Sauf qu'en fait il est même plus dimanche soir ni une heure du mat, mais je m'en fous, je garde le titre quand même.

  • Pourquoi est-ce que dans la FNAC la plus proche de chez moi, la catégorie «films gays et lesbiens» ne contient que les films gays, alors que les films lesbiens sont rangés dans la catégories «films érotiques» ?
  • Pourquoi est-ce que j'ai un jour eu la #&@! d'idée à la con de transitionner ?
  • Pourquoi est-ce que malgré le fait que je me demande si je ferais pas mieux d'arrêter tout ça, ça me fait mal quand on m'appelle «monsieur» ?
  • Est-ce que je peux vraiment me dire lesbienne alors que je n'ai pas envie de me «faire opérer» de l'excroissance bizarre que j'ai entre les jambes ?
  • Si oui, est-ce qu'il y a une chance que ça marche comme dans Bound si je fais tomber ma boucle d'oreille dans l'évier du centre gay et lesbien (et bi et trans', mais je les invisibilise) ?
  • Pourquoi est-ce que les outils qui classent les blogs (le dernier en date étant blogonet, mais peu importe) me rangent dans la catégorie «divers» et pas, mettons, «politique» ? (à cause de billets dans ce genre ?)
  • Qu'est-ce que je s/f/erai dans un an ?

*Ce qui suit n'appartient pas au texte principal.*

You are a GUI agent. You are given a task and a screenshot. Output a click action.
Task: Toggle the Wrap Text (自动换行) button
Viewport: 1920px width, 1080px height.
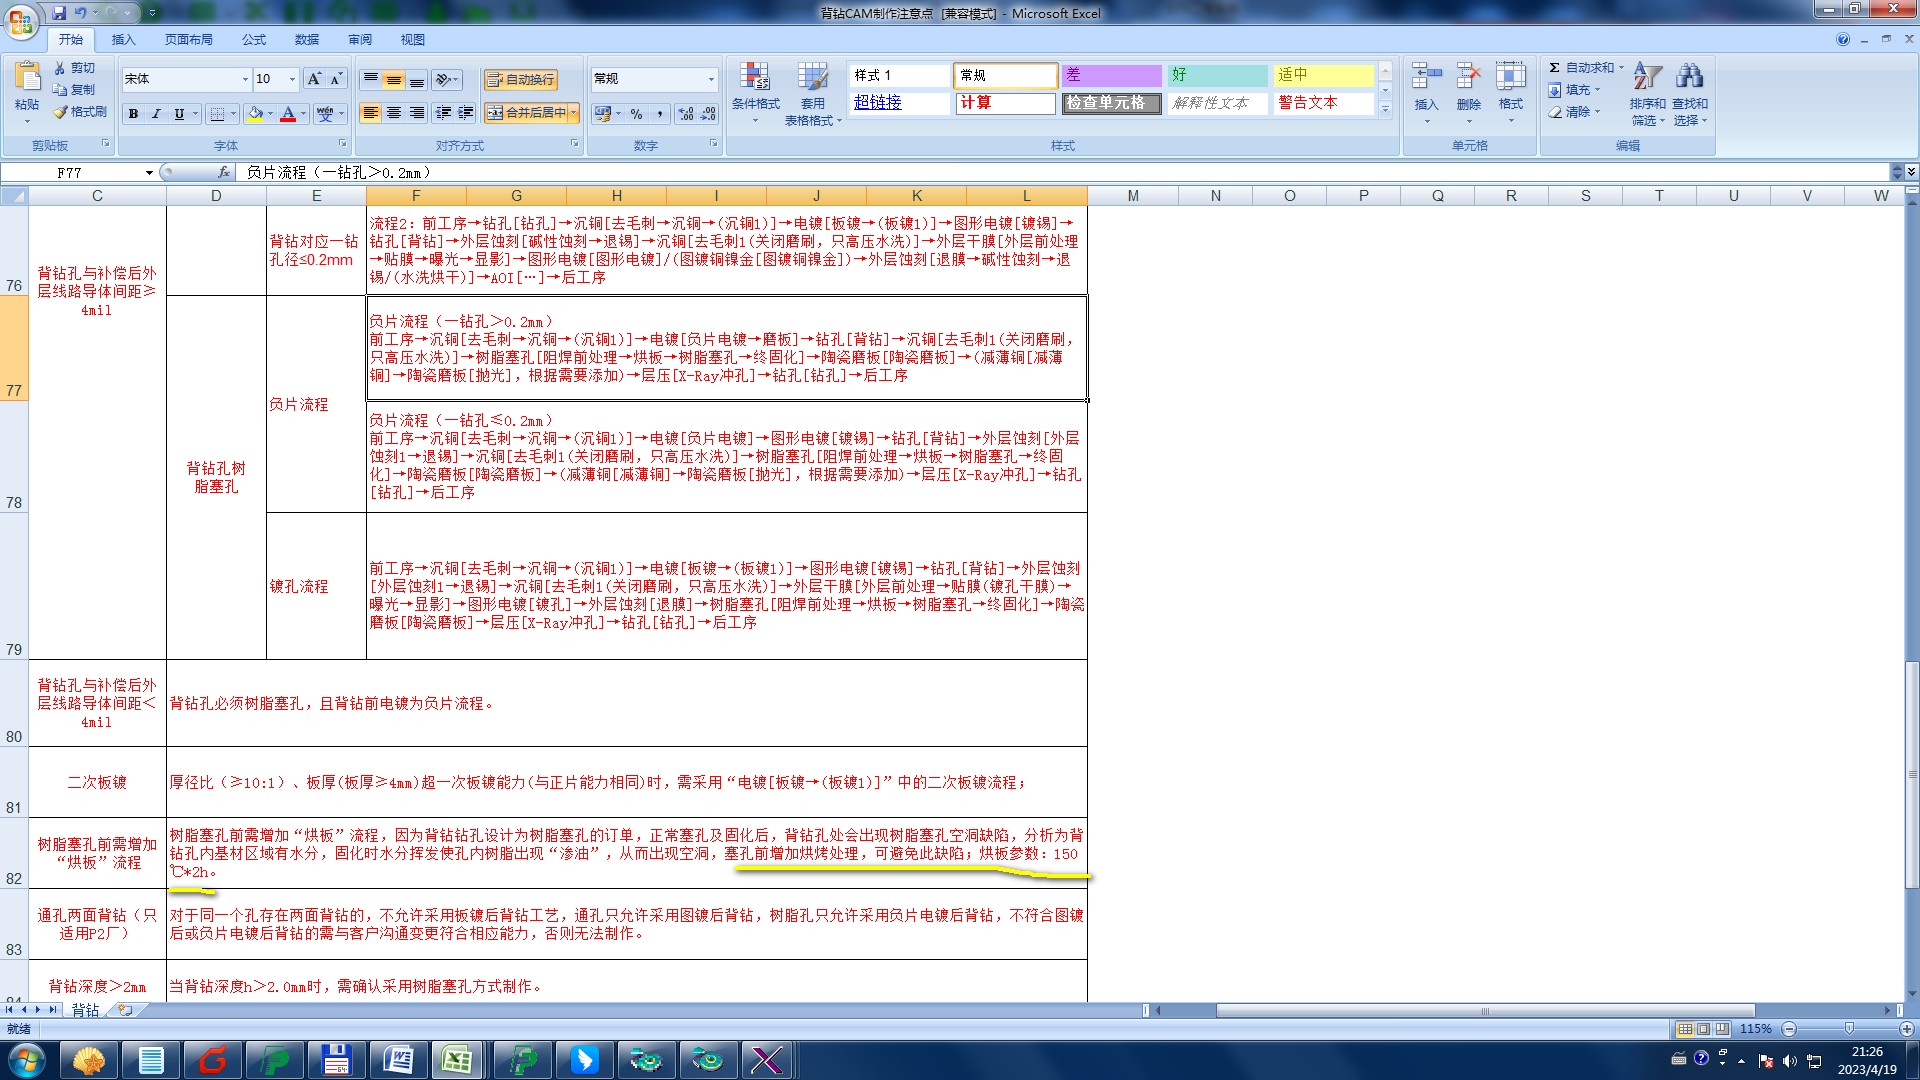point(520,80)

Sérieusement, en ce moment je me pose pas mal de questions, j'ai plein de doutes. Ce qui se voit pas forcément, mais voilà. Je me demande si j'ai «transitionné» pour de bonnes raisons, et en même temps je me dis qu'on s'en fout des raisons, mais bon, des fois je sais pas, j'ai l'impression que c'était limite un accident, une erreur. Et puis, y'a toute cette histoire par rapport à l'Opération, aussi. Moi, j'en veux pas, mais j'ai l'impression que, quand même, pour une MtF, surtout lesbienne, ben quand même, c'est un peu supposé comme allant de soi. Je pense que je suis hypersensible en ce moment, mais j'ai du mal à encaisser qu'on suppose tout le temps que je tienne à m'en débarrasser, que les remarques sur comment une bite c'est trop horrible sont pas censées me toucher, etc.

Des fois, je me dis que j'aurais mieux fait d'être «juste» une pédée travelottée, que là au moins j'aurais pas les problèmes par rapport au fait d'avoir une bite bio. Ou juste de pas transitionner, de me concentrer sur ma thèse que j'aurais peut-être pu finir au lieu d'abandonner.

Mais bon, on fait des choix, on paie le prix.

Et après on déprime doucement en s'empiffrant de junk food et en écoutant de la musique sombre et en s'en voulant, en plus du reste, de faire sa gothique dépressive boulimique (qui blogue dessus, en plus, c'est vraiment la loose).